Self-assembling formation of a [2]catenane consisting of cyclobis (4,4″-azopyridinium-p-phenylene) and bis-p-phenylene-34-crown-10

A [2]catenane consisting of a π-electron-accepting tetracationic cyclophane of cyclobis(4,4′-azopyridinium-p-phenylene) and a π-electron-donating macrocyclic polyether of bis-p-phenylene-34-crown-10 was synthesized via a template-directed synthesis in 68% yield. The [2]catenane exhibited charge transfer bands with λ_max = 526 nm in CH₃CN. A precursor of the cyclophane, bis[4-(4-pyridylazo)pyridinium], spontaneously formed a charge transfer complex with the macrocyclic polyether.

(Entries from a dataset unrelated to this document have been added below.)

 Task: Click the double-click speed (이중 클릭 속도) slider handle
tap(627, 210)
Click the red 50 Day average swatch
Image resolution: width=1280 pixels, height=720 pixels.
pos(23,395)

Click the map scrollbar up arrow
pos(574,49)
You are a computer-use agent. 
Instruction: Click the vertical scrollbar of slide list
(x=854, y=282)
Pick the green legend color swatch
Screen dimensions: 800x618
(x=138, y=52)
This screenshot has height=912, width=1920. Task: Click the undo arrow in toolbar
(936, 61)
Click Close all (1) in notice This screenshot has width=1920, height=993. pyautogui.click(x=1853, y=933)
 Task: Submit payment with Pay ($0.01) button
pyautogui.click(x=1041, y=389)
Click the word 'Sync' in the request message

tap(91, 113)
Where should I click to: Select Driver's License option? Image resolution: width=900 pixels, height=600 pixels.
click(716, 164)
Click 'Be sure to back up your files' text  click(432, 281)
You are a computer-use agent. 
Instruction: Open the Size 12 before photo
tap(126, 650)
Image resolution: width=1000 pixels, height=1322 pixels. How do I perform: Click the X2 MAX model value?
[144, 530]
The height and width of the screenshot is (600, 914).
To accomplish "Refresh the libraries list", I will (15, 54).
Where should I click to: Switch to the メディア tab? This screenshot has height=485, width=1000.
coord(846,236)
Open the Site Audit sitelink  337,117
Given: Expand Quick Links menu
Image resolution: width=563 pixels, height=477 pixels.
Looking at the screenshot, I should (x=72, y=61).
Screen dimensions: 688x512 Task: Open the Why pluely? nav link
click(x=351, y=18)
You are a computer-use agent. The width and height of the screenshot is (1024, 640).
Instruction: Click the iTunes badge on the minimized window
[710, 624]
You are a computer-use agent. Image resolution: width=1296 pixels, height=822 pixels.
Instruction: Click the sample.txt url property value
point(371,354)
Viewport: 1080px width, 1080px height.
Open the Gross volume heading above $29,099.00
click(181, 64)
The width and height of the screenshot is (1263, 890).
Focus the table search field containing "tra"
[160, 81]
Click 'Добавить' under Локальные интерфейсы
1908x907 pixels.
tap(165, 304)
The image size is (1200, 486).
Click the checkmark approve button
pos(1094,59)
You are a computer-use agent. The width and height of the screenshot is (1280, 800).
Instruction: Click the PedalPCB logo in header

The investigation of the charge transfer complex using UV-visible and ¹H NMR spectroscopy revealed that the complex had a pseudo-rotaxane structure with a stability constant (K_a) of 120 dm³ mol^-1 at 25°C in CH₃CN. The highly efficient catenation of 68% yield was attributable to cooperative self-assembling processes derived from the strongly π-electron deficient 4,4′-azopyridinium and 4-(4-pyridylazo)pyridinium units. These results suggested that there was a new formation mechanism of the catenated structure through preorganization of the charge transfer complex.